:: REQUIRED WORK ::
Retype every line of the rows below without changing anything, but leave out the pictures.

:: WORKING DATA ::
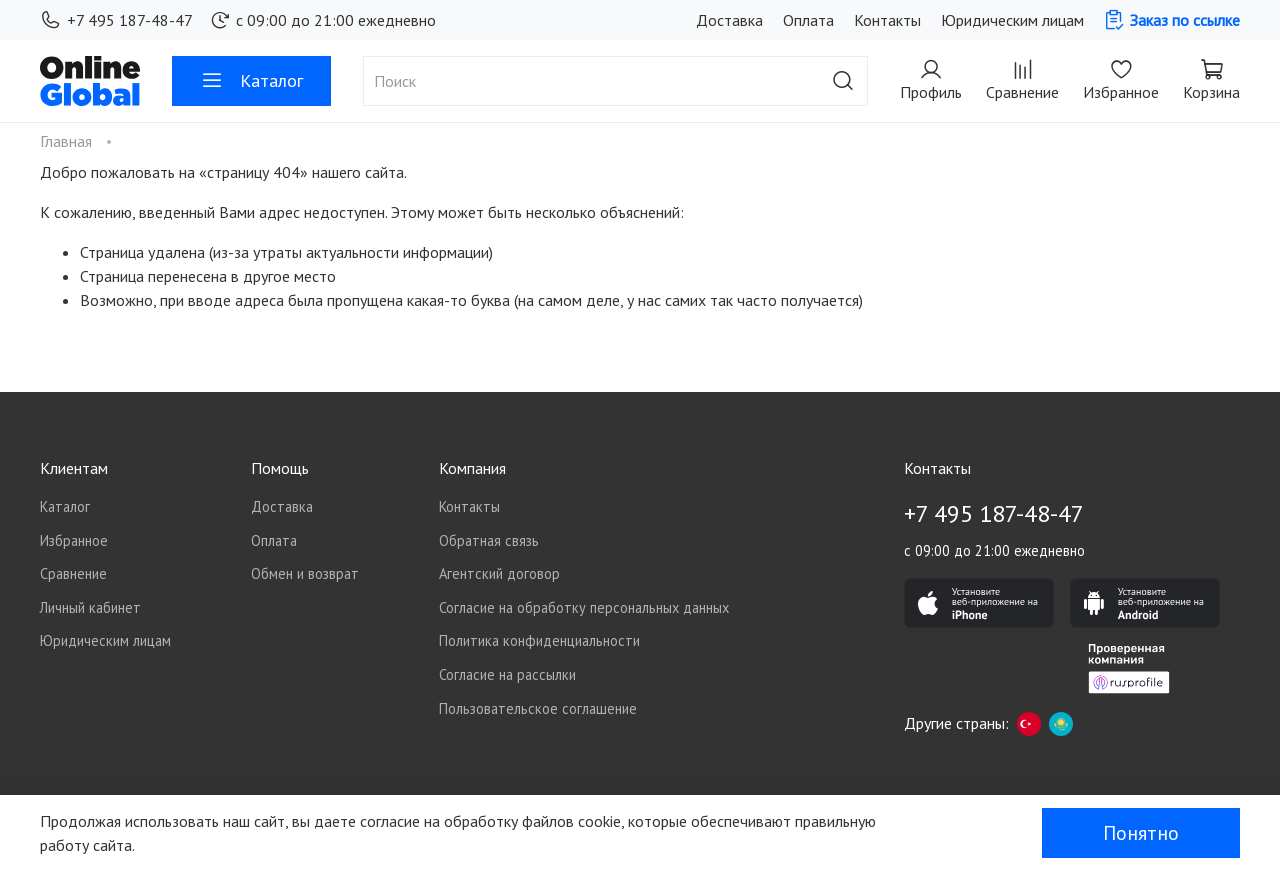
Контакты (887, 20)
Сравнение (73, 573)
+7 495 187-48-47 (116, 20)
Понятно (1141, 833)
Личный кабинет (90, 607)
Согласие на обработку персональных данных (584, 607)
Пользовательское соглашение (538, 708)
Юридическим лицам (1012, 20)
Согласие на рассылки (507, 674)
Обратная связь (489, 540)
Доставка (729, 20)
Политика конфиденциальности (539, 640)
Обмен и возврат (305, 573)
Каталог (251, 81)
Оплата (808, 20)
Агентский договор (499, 573)
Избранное (74, 540)
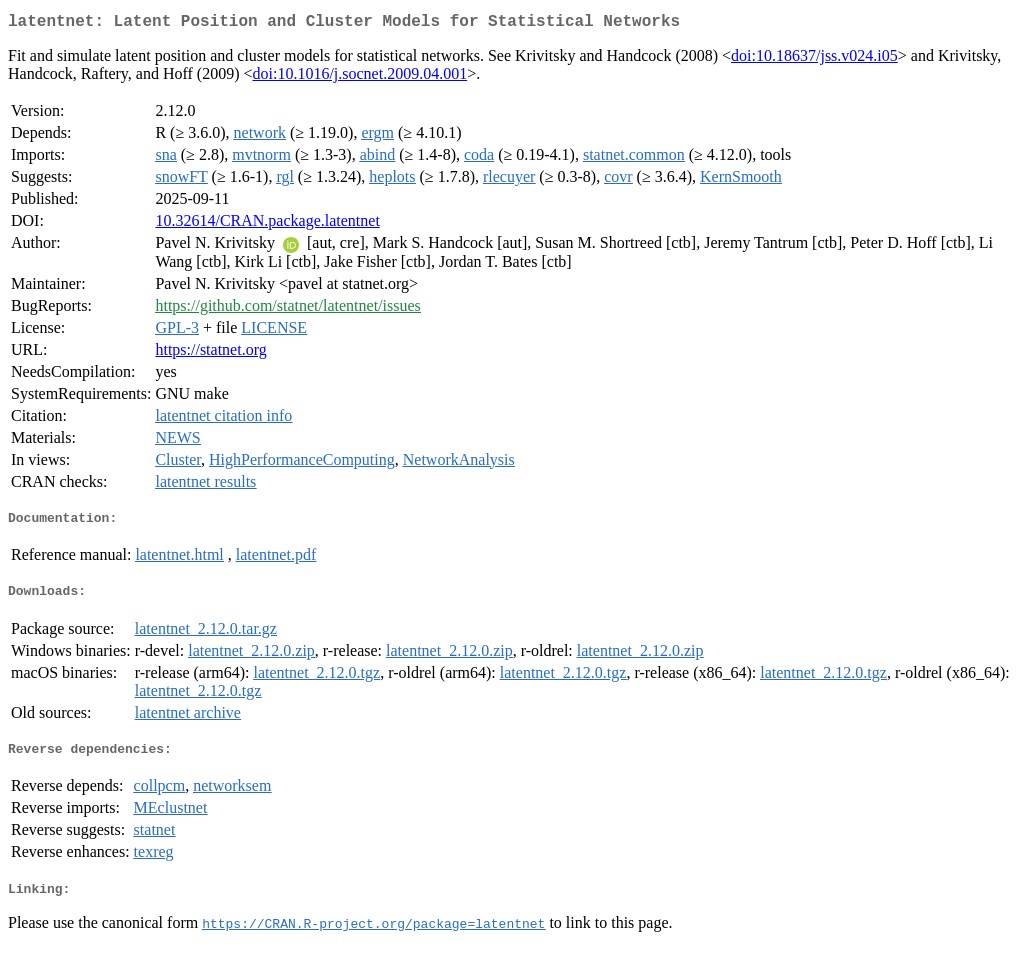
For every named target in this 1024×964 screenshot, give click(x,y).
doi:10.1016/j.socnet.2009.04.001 (360, 77)
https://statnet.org (210, 353)
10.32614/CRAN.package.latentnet (267, 224)
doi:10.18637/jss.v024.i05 (814, 59)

:: CORRECT RESULT ::
Контакты (887, 20)
Сравнение (73, 573)
+7 495 187-48-47 (116, 20)
Понятно (1141, 833)
Личный кабинет (90, 607)
Согласие на обработку персональных данных (584, 607)
Пользовательское соглашение (538, 708)
Юридическим лицам (1012, 20)
Согласие на рассылки (507, 674)
Обратная связь (489, 540)
Доставка (729, 20)
Политика конфиденциальности (539, 640)
Обмен и возврат (305, 573)
Каталог (251, 81)
Оплата (808, 20)
Агентский договор (499, 573)
Избранное (74, 540)
For every named target in this 1024×964 screenshot, give click(x,y).
doi:10.1016/j.socnet.2009.04.001 (360, 77)
https://statnet.org (210, 353)
10.32614/CRAN.package.latentnet (267, 224)
doi:10.18637/jss.v024.i05 (814, 59)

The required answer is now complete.